■ **TASK TO CARRY OUT**
Would you output the entries below only from the line containing "Given: Enable Render" through the line containing "Click the word", exactly as they stand and with both ends included?

----

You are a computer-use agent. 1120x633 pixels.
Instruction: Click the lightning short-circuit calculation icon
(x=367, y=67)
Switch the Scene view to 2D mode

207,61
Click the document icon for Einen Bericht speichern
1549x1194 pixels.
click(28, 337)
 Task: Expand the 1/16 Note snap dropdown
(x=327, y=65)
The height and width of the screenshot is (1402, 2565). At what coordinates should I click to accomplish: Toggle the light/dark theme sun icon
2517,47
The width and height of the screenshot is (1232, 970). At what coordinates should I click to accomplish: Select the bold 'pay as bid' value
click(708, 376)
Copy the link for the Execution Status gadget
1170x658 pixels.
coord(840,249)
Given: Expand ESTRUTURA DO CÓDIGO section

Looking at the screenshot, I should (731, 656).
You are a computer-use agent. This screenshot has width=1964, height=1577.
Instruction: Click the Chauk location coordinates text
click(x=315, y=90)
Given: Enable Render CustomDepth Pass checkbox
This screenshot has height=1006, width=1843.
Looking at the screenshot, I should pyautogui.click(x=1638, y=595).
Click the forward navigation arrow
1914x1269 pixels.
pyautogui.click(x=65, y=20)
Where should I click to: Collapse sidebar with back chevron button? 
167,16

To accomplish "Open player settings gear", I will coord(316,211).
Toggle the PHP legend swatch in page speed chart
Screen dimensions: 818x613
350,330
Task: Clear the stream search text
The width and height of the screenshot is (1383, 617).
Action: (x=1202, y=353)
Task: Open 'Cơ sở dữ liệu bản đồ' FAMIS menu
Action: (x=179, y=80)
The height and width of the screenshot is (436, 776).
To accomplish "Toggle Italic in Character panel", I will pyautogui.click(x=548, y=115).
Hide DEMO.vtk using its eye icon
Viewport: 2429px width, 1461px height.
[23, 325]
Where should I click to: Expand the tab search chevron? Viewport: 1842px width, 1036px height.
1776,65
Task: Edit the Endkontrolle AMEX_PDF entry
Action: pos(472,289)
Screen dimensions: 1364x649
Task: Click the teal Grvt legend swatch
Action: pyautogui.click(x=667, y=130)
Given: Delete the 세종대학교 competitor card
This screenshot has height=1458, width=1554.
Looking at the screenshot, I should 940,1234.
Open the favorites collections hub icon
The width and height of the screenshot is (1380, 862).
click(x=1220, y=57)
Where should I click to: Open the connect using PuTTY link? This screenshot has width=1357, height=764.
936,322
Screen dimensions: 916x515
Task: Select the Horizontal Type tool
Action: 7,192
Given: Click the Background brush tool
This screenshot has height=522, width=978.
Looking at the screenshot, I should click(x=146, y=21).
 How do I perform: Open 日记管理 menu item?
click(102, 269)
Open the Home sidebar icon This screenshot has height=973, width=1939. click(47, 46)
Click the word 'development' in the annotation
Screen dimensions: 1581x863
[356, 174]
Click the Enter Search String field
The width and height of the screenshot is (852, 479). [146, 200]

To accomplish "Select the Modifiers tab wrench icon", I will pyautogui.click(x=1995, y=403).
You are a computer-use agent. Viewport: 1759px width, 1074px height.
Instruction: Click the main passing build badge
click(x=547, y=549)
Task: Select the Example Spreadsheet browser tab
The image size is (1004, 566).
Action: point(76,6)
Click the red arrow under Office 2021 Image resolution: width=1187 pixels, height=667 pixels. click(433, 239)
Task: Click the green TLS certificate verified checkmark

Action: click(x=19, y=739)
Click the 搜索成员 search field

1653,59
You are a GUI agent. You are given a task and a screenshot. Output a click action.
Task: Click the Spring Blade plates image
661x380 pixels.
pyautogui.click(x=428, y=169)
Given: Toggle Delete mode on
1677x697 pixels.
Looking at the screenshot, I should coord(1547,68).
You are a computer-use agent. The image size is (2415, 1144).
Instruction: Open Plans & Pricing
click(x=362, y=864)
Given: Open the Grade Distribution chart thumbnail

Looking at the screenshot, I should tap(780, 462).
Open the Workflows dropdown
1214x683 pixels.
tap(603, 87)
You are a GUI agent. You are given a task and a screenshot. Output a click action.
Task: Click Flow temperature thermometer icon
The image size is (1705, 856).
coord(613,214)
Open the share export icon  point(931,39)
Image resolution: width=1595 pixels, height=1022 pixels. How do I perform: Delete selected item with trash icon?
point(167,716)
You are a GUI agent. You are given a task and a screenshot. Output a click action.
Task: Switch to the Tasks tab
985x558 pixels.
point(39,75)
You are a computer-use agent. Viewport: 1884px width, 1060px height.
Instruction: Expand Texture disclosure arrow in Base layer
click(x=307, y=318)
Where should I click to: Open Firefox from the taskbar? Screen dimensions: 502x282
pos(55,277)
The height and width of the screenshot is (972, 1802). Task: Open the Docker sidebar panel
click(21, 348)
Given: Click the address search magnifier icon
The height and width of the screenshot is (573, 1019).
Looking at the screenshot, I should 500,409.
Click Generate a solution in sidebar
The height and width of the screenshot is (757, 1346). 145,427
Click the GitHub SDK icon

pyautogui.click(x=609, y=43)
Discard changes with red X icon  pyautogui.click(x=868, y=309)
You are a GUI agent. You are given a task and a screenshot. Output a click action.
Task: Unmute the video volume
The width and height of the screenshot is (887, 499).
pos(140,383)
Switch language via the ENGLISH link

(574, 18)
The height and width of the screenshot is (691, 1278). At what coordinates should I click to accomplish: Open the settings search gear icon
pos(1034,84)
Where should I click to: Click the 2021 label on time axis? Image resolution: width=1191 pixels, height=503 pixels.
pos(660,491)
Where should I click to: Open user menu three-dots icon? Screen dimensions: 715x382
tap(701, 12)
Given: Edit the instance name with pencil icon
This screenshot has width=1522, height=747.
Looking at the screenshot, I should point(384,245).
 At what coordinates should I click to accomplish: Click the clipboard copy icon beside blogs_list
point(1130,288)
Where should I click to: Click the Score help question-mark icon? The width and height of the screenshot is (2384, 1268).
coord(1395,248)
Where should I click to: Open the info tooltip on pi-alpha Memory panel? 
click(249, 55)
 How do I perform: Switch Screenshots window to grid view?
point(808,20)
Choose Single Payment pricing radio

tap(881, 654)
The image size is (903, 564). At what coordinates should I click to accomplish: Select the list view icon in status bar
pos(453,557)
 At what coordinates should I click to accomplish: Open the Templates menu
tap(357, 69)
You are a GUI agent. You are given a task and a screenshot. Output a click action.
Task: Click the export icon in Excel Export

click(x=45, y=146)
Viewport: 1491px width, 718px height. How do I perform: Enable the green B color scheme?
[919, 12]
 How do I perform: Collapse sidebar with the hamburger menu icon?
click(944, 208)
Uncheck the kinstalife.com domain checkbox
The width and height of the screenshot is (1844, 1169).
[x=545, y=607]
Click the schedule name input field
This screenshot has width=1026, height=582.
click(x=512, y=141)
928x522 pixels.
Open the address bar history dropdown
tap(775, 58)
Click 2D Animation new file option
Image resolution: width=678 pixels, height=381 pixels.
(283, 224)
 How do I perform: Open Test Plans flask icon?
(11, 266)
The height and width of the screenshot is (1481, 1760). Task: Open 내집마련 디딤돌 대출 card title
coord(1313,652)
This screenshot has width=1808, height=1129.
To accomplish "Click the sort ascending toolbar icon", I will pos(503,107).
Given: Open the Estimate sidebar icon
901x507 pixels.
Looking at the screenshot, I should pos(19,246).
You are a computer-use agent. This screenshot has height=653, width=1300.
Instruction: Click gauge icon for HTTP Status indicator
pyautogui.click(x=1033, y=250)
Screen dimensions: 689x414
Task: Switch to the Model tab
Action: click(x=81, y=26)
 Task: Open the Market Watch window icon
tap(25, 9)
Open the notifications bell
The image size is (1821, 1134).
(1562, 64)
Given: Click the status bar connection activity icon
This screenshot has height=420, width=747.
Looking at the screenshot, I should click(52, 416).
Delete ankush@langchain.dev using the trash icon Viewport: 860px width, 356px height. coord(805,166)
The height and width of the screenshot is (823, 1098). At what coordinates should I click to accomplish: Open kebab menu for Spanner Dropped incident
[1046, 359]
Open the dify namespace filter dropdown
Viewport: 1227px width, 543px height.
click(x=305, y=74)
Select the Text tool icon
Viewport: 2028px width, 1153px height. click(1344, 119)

----

■ **RESPONSE AREA**
Given: Enable Render CustomDepth Pass checkbox
This screenshot has height=1006, width=1843.
Looking at the screenshot, I should pyautogui.click(x=1638, y=595).
Click the forward navigation arrow
1914x1269 pixels.
pyautogui.click(x=65, y=20)
Where should I click to: Collapse sidebar with back chevron button? 
167,16

To accomplish "Open player settings gear", I will coord(316,211).
Toggle the PHP legend swatch in page speed chart
Screen dimensions: 818x613
350,330
Task: Clear the stream search text
The width and height of the screenshot is (1383, 617).
Action: (x=1202, y=353)
Task: Open 'Cơ sở dữ liệu bản đồ' FAMIS menu
Action: (x=179, y=80)
The height and width of the screenshot is (436, 776).
To accomplish "Toggle Italic in Character panel", I will pyautogui.click(x=548, y=115).
Hide DEMO.vtk using its eye icon
Viewport: 2429px width, 1461px height.
[23, 325]
Where should I click to: Expand the tab search chevron? Viewport: 1842px width, 1036px height.
1776,65
Task: Edit the Endkontrolle AMEX_PDF entry
Action: pos(472,289)
Screen dimensions: 1364x649
Task: Click the teal Grvt legend swatch
Action: pyautogui.click(x=667, y=130)
Given: Delete the 세종대학교 competitor card
This screenshot has height=1458, width=1554.
Looking at the screenshot, I should 940,1234.
Open the favorites collections hub icon
The width and height of the screenshot is (1380, 862).
click(x=1220, y=57)
Where should I click to: Open the connect using PuTTY link? This screenshot has width=1357, height=764.
936,322
Screen dimensions: 916x515
Task: Select the Horizontal Type tool
Action: 7,192
Given: Click the Background brush tool
This screenshot has height=522, width=978.
Looking at the screenshot, I should click(x=146, y=21).
 How do I perform: Open 日记管理 menu item?
click(102, 269)
Open the Home sidebar icon This screenshot has height=973, width=1939. click(47, 46)
Click the word 'development' in the annotation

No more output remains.